棟梁とうりょう、あんた飛空機の操縦なんかできるのか?」


 背の高い男は棟梁とうりょうの応えを全く信用していないようだ。

 そんな背の高い男のあからさまな抗議を、棟梁とうりょうは全く意に介さないように続ける。


「それもできなければ、崖をじ登ればいいさ。

 お前はついてくるだけでいい。

 この谷でも食い物はありそうだ。

 この谷から出られないのなら、ここで生きていくのでも良いだろう?

 後の事は考えるな。

 お前はお前の仕事をすればいいだけだ」


 棟梁とうりょうは背の高い男に振り向き、言う。

 口元は笑っている。

 しかし目は凍りつくように冷たい。

 お? おおう、背の高い男は曖昧あいまいに応える。


 待つこと数時間、上につながるザイルがズルズルと上に引き上げられてゆく。

 それに代わるように頭上の霧から足がでてくる。

 背の低い男がザイルに頼らず、岩に手足指を引っかけながら、ゆっくり早く、確実に降りてくる。

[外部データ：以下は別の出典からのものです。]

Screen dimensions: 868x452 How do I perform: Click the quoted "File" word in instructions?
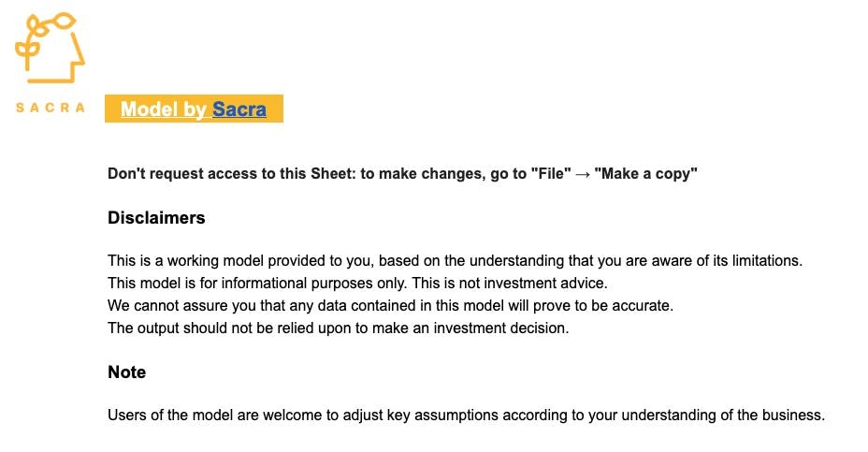pyautogui.click(x=551, y=174)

 背の低い男は棟梁とうりょうたちのいる岩棚に降り立つ。

 ザイルを手繰り寄せ、一纏ひとまとめにする。

 登るためのザイルはこれですべて回収されてしまった。


「待たせたな。

 直ぐにお前らを下に降ろしてやるからな。

 今日は下で飯を食おう」


 背の低い男はなんでもないことのように言い、ニヤリと笑う。

 背の低い男は休むことなくカムを岩間に設置する。

 そしてザイルをカムに結びつけ、谷側に下ろす。

 ザイルの調子を確かめたのち、谷に向かって身を落としてゆく。

 トーン、トーン、みるみる間に下へ、下へと降りてゆく。


 皆が下の足場に降り、背の低い男がザイルや中間支点を回収する。

 それを繰り返し、男たちは高度を下げてゆく。

 そしてさしたる時間をかけず、荒事師たち三人は光の谷の台地に降り立つ。


「有難うよ。

 助かったぜ」


 棟梁とうりょうは背の低い男をねぎらう。

 背の低い男はどうでも良いかのよう岩に座り、壁を見上げている。


 荒事師たちは地面に穴を堀り、仲間の死体を埋める。

 死者の荷物は回収され、残った者たちで分担する。


「これからどうするんだ?」


 干し肉と乾パンをかじりながら背の高い男が訊く。


「いくつかの横穴がある。

 それらを調べてゆく。

 目的のブツがあるか、住んでいるヤツがいるかだな」


 棟梁とうりょうは応える。


「手分けをするか?」


 背の高い男は訊く。


「いや、急ぐこともあるまい。

 三人で回ろう。

 気候が良いから野宿でも構わないが、食料の調達も考えなければならないしな」


 棟梁とうりょうは川の向こう側に鎮座するシャイガ・メールの巨体を見ながら応える。


「あのでかいのは?」


「まあ、距離をとって迂回うかいするので構わんだろう」


「おお、判った」


 荒事師たちは基本方針を確認する。

 そして食事を終わらせて探索を行う。

 シャイガ・メールとは距離を取っている。

 シャイガ・メールは男たちに感心が無いように見える。


 荒事師たちは幾つかの洞穴を探索する。

 どの洞穴も内部は人工的な空間となっていて、祭壇や奇妙なガラスでできた機械のようなものが延々と続いている。


「なんだ、ここは?」


 背の高い男はつぶやく。

 人気ひとけはまったくない谷。

 しかし人工的な機械で埋め尽くされている洞穴。

 そしてそれらはどうやら今でも動いている。

 どのような作用が有るのかは彼らには判らない。

 判らないが作動し続けている。

 そんな洞穴が延々と続く。

 調べた洞穴はもう二十を超えている。


「ここも同じだな。

 お?」


 背の高い男の視線が広間の床で止まる。

 床には図形が描かれている。

 平たい岩の床に描かれているは正三角形三つを四十度ずつずらした大きな九芒星きゅうぼうせい

 九芒星きゅうぼうせいには九つの頂点に外接する円が描かれ、更にその周囲に呪わしい文言が描かれている。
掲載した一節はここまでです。